One of the most pleasant surprises for visitors to Tybee Island is the vast variety of marine animals that occur along its shorelines. Every beach trip is likely to reveal something new that you had not seen previously. Even after spending more than 30 years studying and conducting research along Tybee, I still find new and unexpected animals just about every time I get out exploring Tybee’s beach.
One of the reasons for Tybee’s diverse coastal marine flora and fauna is its particular location on the east coast between Cape Hatteras NC, and Cape Canaveral FL. At this location, Tybee is inhabited by northern cold-water species during cooler months, and then during warmer months we find warm-water, tropical species that extend up the coast to Tybee from the south. With this seasonal overlap of marine floras and faunas, we find an ever-changing assemblage of seaweeds and animals along our beach and in our beach water.
As you discover Tybee, you also realize that for a relatively small island, it possesses a variety of coastal features that provide a variety of habitats, and therefore many different marine communities.
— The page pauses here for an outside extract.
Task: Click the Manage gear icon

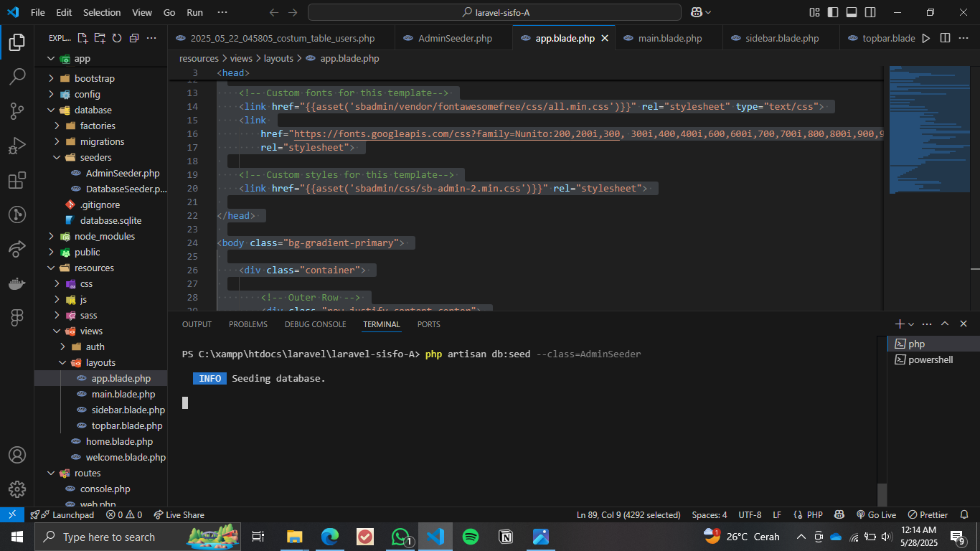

On its wide, sandy beaches, if you look carefully in the wet sand at low tide, you will find the holes, burrows, trails and mounds created by a variety of animals living below the sand surface. Some of these include thin, thread-like polychaete worms, ghost shrimp, sand dollars, Coquina clams, mole crabs, and many different snails and whelks. During the spring and summer, you might also come across a large horseshoe crab partially buried in the wet sand. Around and on the rock jetties and their tide pools, you can see a variety of small fish, hermit crabs, sea anemones, an invasive pink barnacle from the Pacific Ocean, many types of crabs, and our native barnacles and oysters. During the spring time, look closely and you might also find sea stars. But be very careful around the rocks because the barnacles and oyster shells are extremely sharp; and never climb on the rocks.
And don’t forget to do some beachcombing along the high tide line. Offshore of Tybee are hard-bottom reefs where sponges, corals, soft corals and other animals live. Periodically these get torn loose and wash up on Tybee’s beach. And when it comes to shell collecting, here’s something that I’ve noticed over the years. You can walk a stretch of the beach and see very few shells, but if you keep walking you are likely to come across a section with lots of shells. And tomorrow, the good shell areas may be somewhere else! So check often and along different sections of the island. I often say, “You never know what you might see on Tybee’s beach!”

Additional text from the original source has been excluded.